In the footprint editor you can just hover over a pad, press e to edit it, and then change the copper layer to “B.Cu” only.

So for each pad it is:

  1. Hover over pad.
  2. Select B.Cu for the “Copper” dropdown box.
  3. Click on OK.

And again, a bit tedious, so if you do a few pads then save the symbol in an external library, you can look at it in a text editor, and it may be quicker to do there with search & replace.

I have not done exactly this, because I have never milled a PCB (yet). My regular method of making prototypes is on matrix board (vero board) and make connections with lacquered copper wire (& a hot soldering iron which can burn though the lacquer). A 0.2 square mm wire can handle at least 200mA. I have made quite a lot of PCB’s in this way and with wires up to 10cm long. I advised to use strands from regular plastic insulated wire because availability is good and the bare copper is easy to solder (As long as it clean, Don’t go stripping big batches of wire that start oxidizing after you handled them).
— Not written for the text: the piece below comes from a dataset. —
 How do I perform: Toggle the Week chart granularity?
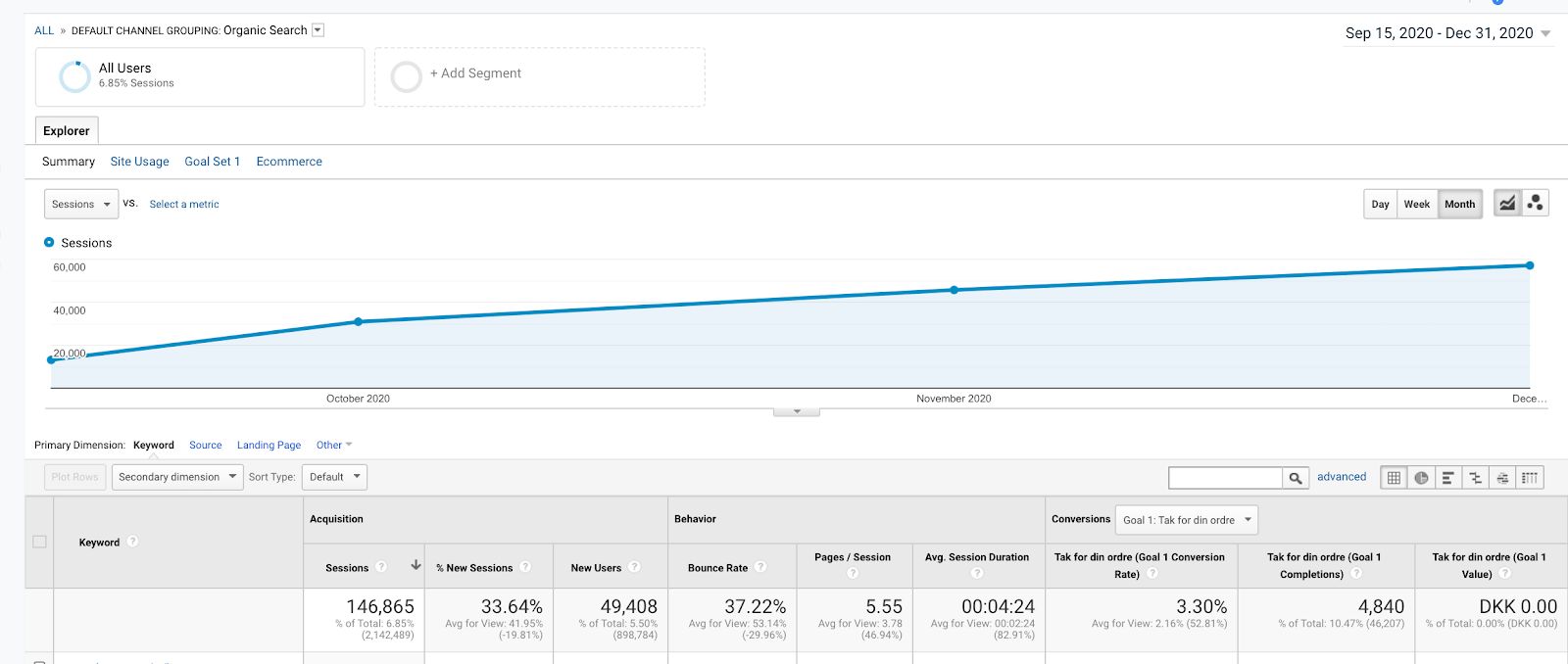(1417, 204)
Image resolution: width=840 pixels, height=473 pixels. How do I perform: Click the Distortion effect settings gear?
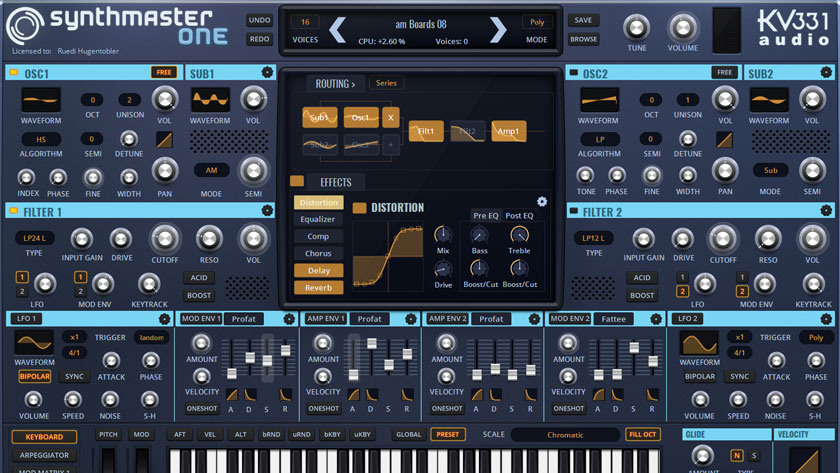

Different pieces of wire have different thicknesses of their strands. so find something that works for you.

Indeed, do just the footprints you are actually using, and then keep track of the footprints you did in a library, so you only have do do each footprint once. Or even better: find a method that works, then make a mini tutorial for it and add a section about the extra constraints for millig PCB’s, and give that tutorial to the persons who design the PCB’s in the first place.

But as JohnRob also already mentioned. This is quite a niche application, and the only advantage you gain is to get your PCB’s quicker, at the cost of extra manual labour.
With a cheap PCB service you get:

  • Pretty tight dimensions for PCB outlines.
  • Dual sided PCB’s.
  • Plated through PCB’s.
  • 2 solder mask layers.
  • 2 Silkscreen layers.
    And all for a pretty cheap price.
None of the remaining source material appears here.